How much do your sales cycle take?
I’ve personally lived sales processes of one or two meetings, but also the pain of one year of more.
This cycle not only depends on the business developer’s capability but mostly on the nature of a product or service.
Self-service apps whose tickets are around $50 and $300 in monthly subscriptions should be actually self-service, but sometimes sales reps are needed to reach a quota. In these cases, as far as I’ve seen, sales processes take about one or two sessions that happen within a week or two.
On the other hand, tickets that are larger than 30K tend to be more complex as decision making relies on multiple departments, including legal and accounting which, by their nature, delay processes due to paperwork.
Whatever is your case, there are some elements or tools that will help you speed up your sales cycles by building trust with your potential customers.
All I share here is not vague theoretical stuff, but things that I have personally identified from mistakes I have made.
Friendly, unique sales pitches
Sales pitches may happen when there’s already a buying intent; you’re sending explicitly commercial content to a prospect.
Most presentations are in PDF formats or slides that are attached on an email.
The issue with this kind of presentation is that 1) they are not interactive, 2) recipients won’t necessarily follow the workflow we outline for them, 4) we cannot tell if recipients interact with content besides knowing open rates, 4) they’re boring.
At PitchGround, we launched a lifetime deal with PitchLink, a tool that lets your send craft sales pitches that solve these challenges.
To me, PitchLink seems like the kind of tools of daily use from sales people who want to stand out and truly engage a prospect. It’s a simple and smart tool that solves some of the common pains of pitches.
Instead of attaching files, you can send an email where users will land in a content workflow that can start with welcoming voice messages, a personal video, or a PDF.
Here’s a sample.
Then you will see a presentation.
And some more steps in the workflow.
And finally, you can encourage your prospect to schedule a meeting right away with you!
Everything happens in just one place—and you make sure prospects go through the exact process you outlined.
Case studies, testimonials, and customer logos
This, to me, is the most important factor to build trust.
Since I started working with highly recognized companies, we started generating more leads and during presentations, we have had fewer questions.
I’m always asked about what companies do we work with, and people repeat those questions frequently.
I can say that a company reached to us and said they were explicitly interested in working with us because a market leader was already working with us.
When selling software or technology, creators tend to focus on technologies or features, but businesses and non-technical pay attention to other kinds of stimuli like current customers and SLAs.
Use cases beat features
We often hear about companies selling AI, Digital Transformation, Big Data, IoT, and many more hyped stuff.
The problem with using these is that they’re abstract, people don’t understand them, and they’re not clear.
Another common approach is talking about features and technical components.
If we talk about collaboration software, those would be things like async communication, document management, alerts and notifications, user management, CSV exports, and integrations.
They work fine with people familiar with these terms such as startups—and your competitors.
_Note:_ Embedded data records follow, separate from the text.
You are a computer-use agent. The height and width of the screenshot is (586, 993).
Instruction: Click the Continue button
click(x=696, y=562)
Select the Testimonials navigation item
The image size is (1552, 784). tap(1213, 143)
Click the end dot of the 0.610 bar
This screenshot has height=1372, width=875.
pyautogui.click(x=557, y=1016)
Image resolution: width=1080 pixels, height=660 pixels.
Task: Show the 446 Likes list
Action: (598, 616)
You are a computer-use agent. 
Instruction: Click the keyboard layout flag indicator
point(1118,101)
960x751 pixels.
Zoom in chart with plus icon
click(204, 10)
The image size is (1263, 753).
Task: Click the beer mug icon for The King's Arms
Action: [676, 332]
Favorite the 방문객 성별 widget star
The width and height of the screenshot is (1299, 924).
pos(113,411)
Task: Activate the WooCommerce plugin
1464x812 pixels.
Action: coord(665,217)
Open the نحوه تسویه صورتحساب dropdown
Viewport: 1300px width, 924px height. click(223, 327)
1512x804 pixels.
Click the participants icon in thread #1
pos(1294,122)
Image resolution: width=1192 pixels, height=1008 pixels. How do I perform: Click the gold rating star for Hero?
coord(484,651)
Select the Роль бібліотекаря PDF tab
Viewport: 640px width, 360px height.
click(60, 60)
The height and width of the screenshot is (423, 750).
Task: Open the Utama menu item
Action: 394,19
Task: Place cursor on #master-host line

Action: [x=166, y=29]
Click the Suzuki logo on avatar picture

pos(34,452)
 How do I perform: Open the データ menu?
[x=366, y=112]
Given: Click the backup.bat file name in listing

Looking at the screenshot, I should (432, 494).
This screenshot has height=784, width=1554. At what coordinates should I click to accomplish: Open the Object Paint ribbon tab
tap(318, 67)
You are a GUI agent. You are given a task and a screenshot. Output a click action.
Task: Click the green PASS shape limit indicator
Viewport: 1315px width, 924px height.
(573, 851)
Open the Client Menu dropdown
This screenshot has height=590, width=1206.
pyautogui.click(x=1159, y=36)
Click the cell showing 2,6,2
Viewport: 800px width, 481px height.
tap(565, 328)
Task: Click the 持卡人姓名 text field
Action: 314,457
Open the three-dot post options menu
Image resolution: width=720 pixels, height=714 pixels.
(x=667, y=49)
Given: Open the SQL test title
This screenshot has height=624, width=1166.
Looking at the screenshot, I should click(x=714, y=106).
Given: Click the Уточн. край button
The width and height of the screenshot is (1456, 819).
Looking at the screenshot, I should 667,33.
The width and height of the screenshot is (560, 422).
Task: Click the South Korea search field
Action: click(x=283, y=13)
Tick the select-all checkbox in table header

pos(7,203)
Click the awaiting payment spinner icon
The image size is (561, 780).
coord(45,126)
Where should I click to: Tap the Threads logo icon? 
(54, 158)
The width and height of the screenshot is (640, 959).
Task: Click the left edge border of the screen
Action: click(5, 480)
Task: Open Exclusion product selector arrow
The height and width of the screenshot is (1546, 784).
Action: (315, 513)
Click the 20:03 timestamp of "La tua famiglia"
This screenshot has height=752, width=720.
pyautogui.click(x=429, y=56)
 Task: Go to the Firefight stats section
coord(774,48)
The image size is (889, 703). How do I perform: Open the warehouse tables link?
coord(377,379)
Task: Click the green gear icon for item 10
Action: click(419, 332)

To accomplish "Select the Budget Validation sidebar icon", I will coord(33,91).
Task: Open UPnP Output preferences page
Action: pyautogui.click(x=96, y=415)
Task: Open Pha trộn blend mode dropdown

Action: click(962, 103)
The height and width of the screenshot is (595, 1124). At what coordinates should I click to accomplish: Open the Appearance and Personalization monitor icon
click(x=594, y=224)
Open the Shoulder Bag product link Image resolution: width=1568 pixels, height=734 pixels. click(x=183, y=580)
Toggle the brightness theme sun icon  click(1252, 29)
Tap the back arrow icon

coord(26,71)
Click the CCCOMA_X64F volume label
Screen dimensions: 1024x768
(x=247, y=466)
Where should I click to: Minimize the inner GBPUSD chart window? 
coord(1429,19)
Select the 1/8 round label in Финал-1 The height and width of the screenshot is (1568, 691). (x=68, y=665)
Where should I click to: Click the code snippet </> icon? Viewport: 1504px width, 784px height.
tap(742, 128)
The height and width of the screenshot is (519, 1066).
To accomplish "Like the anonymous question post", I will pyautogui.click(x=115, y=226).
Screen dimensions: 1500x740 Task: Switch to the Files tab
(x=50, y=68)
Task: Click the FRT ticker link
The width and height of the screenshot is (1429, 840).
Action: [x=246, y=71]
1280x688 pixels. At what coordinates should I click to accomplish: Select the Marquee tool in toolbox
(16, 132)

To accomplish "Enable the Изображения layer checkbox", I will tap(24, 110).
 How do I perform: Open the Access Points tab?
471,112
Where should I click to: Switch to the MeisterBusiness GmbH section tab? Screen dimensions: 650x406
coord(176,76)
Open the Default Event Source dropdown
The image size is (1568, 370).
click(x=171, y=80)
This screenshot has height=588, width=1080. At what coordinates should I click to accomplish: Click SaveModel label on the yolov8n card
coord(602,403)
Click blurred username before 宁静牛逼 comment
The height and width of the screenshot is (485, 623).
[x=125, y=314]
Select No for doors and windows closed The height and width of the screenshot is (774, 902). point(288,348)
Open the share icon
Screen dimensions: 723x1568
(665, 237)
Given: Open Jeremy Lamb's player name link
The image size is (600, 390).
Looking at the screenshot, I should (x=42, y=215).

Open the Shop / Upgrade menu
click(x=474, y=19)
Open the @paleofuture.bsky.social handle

That’s it.
It seems obvious but it’s a common bias for people who work in technology or develop the product. We fall in love with the features or product itself, not the solutions and use cases it offers.
Instad, more effective communications include the specific problem you solve, like having instant communication with your peers, knowing your team availability and workload, or automatically sending performance reports to your clients.
I loved this meme.
Besides the joke, the hidden message (aka the subtext) is about false identifications; we don’t know who’s behind a screen.
This is a challenge when sending PDFs. Instead, you may try tools like Bonjoro, Drift, or Loom to attach personal videos with screen and face recording to introduce yourself while doing a presentation.
We wrote about Bonjoro use cases some time ago.
Here’s an example of how using Bonjoro could boost your sales and customer support.
Guides, resources, and tutorials
Sales are easier when people trust or respect you.
Here’s a personal example that happened a few months ago.
I love building dashboards; if you frequently read our blog, you will notice that I constantly share Google Data Studio templates.
Just for fun, I created a COVID-19 dashboard for Colombia. It had over 34k views in about 20 days, and some of the largest local companies were constantly looking at it.
I needed to updated it manually. Actually someone from a unicorn startup reached out to me asking why I haven’t had updated the dashboard yet.
One of the eyeballs that dashboard got was from an analyst from a big pharma company who scheduled a meeting with me, basically saying, I don’t know what you do, but I would like something like this for us.
And that was the beginning of a +30K deal.